Im Belagerungszustand
Trump Jr., nicht gerade bekannt für eine Rhetorik der Mäßigung, drang offenkundig selbst nicht mehr zu dem Präsidenten durch. Panische Hilferufe und drängende Appelle erreichten den Stabschef indessen auch aus dem Kongress und den TV-Studios von Fox News, dem Haus- und Hofsender der Republikaner. Sie alle versuchten, Trump zur Räson zu bringen und dem Aufruhr am Kapitol ein Ende zu setzen.
„Es ist wirklich schlimm hier oben“, schrieb ein Abgeordneter an Ex-Kollegen Meadows, der einen Sitz im Repräsentantenhaus innegehabt und sich eine Reputation als Trump-Verteidiger erworben hatte, dass ihn der Ruf ins Weiße Haus ereilte.

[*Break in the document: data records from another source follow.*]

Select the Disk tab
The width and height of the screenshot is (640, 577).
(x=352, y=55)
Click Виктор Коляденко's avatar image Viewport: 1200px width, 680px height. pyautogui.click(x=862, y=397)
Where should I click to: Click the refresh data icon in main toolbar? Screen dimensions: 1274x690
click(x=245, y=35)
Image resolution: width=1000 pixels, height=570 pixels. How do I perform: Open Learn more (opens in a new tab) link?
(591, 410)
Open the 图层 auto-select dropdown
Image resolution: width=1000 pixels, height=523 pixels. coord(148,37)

Ein SOS lautete: „Hier wird noch jemand getötet.“
Der Kongress war in den Nachmittagsstunden des 6. Jänner im Belagerungszustand. Radikale Trump-Anhänger verschafften sich gewaltsam Zutritt in die Hallen des Parlaments, sie zerschlugen Fenster und stürmten unter Parolen wie „Hängt Pence“in Büros. Mike Pence, der bei Trump in Ungnade gefallene Vizepräsident, und führende Abgeordnete verschanzten sich unter Polizeischutz in Extrazimmern, während andere Zuflucht unter Pulten suchten.
Die tumultartigen Szenen schockten die Nation und wühlten sie nach den Wochen der Anfechtung der Präsidentenwahl vom November 2020 durch Trump und sein Team weiter auf. Was den Demokraten als „Angriff auf die Demokratie“gilt, spielen die Republikaner herunter. Die Mehrheit der ehemaligen Grand Old Party kann in dem Sturm des Mobs auf das Kapitol, dem fünf Menschen zum Opfer fielen, nichts Verwerfliches finden – und schon gar nicht, dass Donald Trump eine Mitverantwortung trägt.

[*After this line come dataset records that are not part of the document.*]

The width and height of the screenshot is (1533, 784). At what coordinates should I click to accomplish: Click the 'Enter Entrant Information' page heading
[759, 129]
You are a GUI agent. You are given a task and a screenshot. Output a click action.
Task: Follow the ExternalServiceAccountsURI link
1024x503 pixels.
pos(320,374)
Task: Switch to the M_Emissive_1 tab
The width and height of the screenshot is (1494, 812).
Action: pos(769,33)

„Er zerstört sein Vermächtnis“
Umso erstaunlicher sind Appelle prominenter Fox-News-Moderatoren, die Liz Cheney – wie die übrigen SMS – nun publik gemacht hat. Die republikanische Abgeordnete und Tochter des Ex-Vizepräsidenten Dick Cheney, eine deklarierte Trump-Gegnerin, hat sie im Untersuchungsausschuss mit unverhohlenem Wohlgefallen vorgelesen. „Mark, er muss den Leuten sagen, sie müssen heimgehen. Das schadet uns allen. Er zerstört sein Vermächtnis“, zitierte sie Laura Ingraham.

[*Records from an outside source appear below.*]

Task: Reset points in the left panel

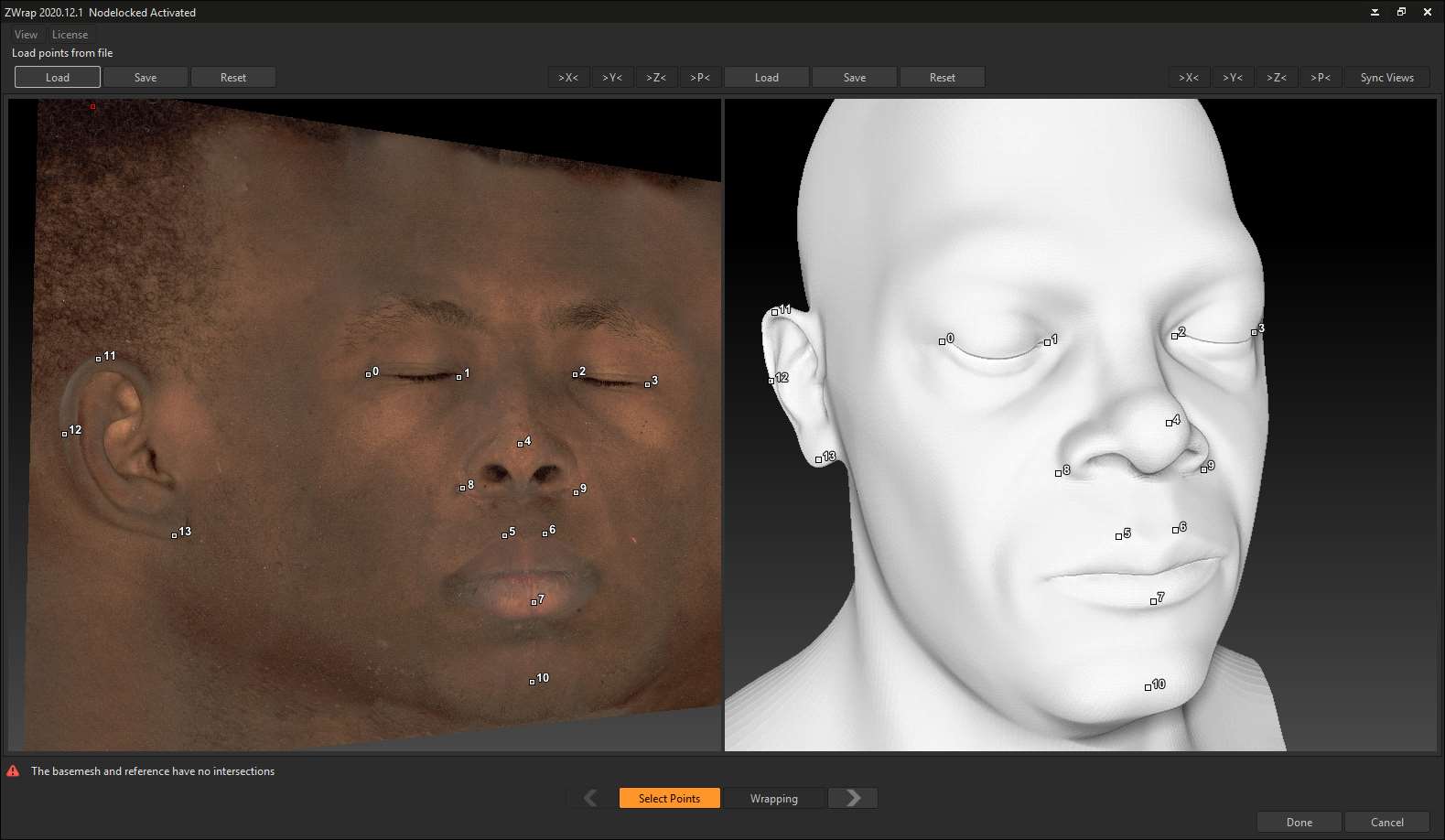Action: 232,78
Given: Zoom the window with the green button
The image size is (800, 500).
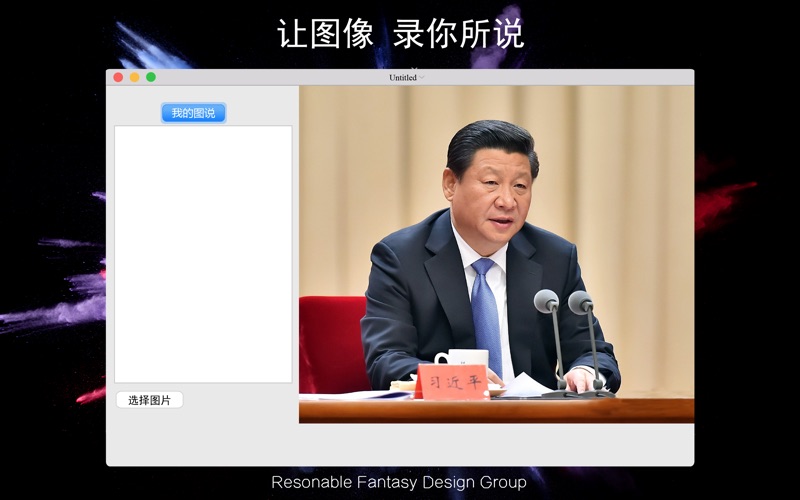Looking at the screenshot, I should [x=151, y=77].
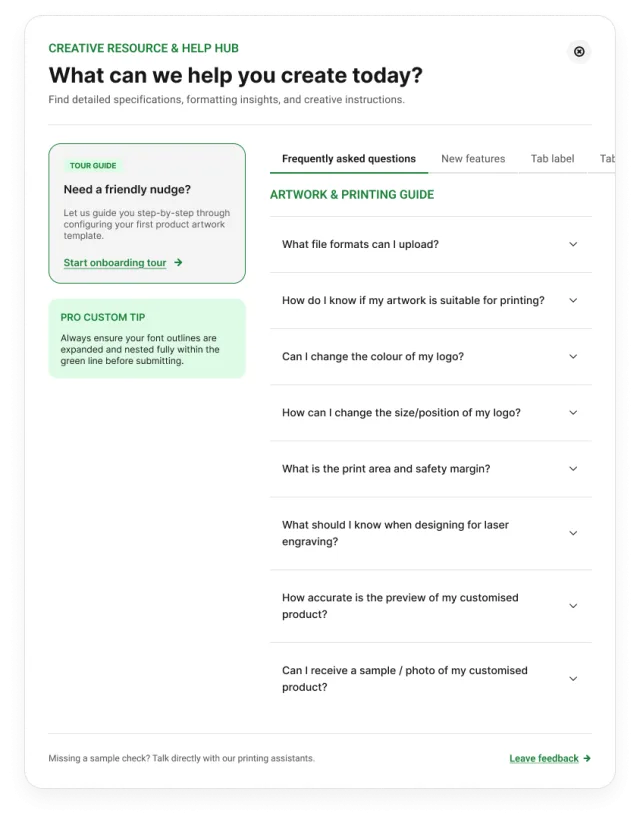Expand chevron for sample photo question
This screenshot has height=822, width=640.
click(x=573, y=679)
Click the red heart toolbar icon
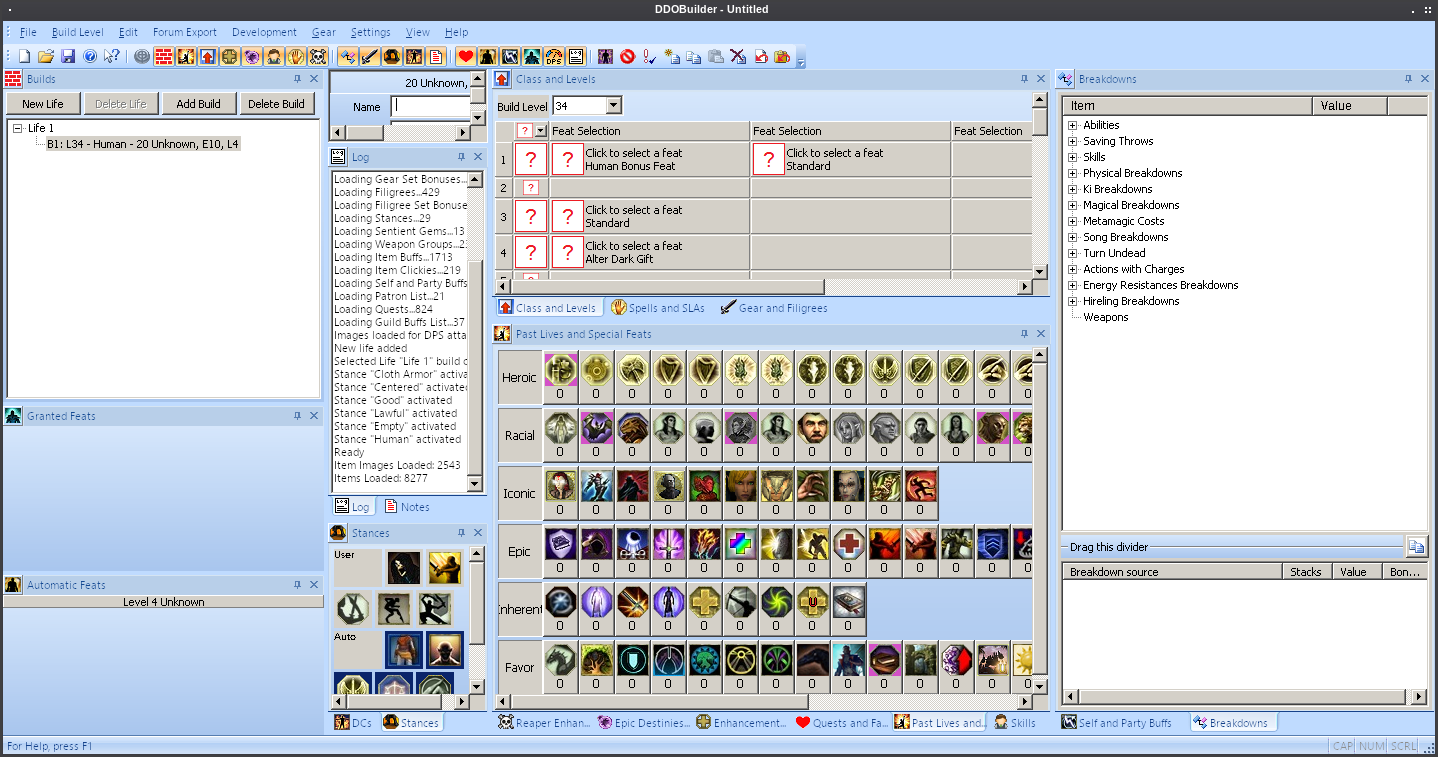Viewport: 1438px width, 757px height. (465, 57)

Selbst Sean Hannity, stets nah an Trumps Ohr, und Berater wie Senator Lindsey Graham schalteten sich ein. Doch der ExPräsident ließ sich zunächst nur zur halbherzigen Aufforderung an seine Anhänger herab, „friedlich“zu bleiben. Erst nach Stunden drängte er sie via Video: „Geht heim. Wir lieben euch. Ihr seid ganz besonders.“
Das parlamentarische Nachspiel währt bereits seit Monaten. Stephen Bannon, der erst geschasste und zuletzt begnadigte Chefstratege Trumps, handelte sich wegen Missachtung des Kongresses eine Strafe ein. Dasselbe Schicksal blüht auch Mark Meadows, der sich nach großem Zaudern zu einer Kooperation mit dem Ausschuss entschlossen hatte, bevor er sie schließlich nach Aushändigung der Dokumente aufkündigte.
Ein Gericht in Washington hat derweil zwei rechtsextreme Gruppen, die Proud Boys und Oath Keepers, angeklagt. Das Kapitel des Sturms auf das Kapitol wird die USA noch auf Jahre hinaus beschäftigen.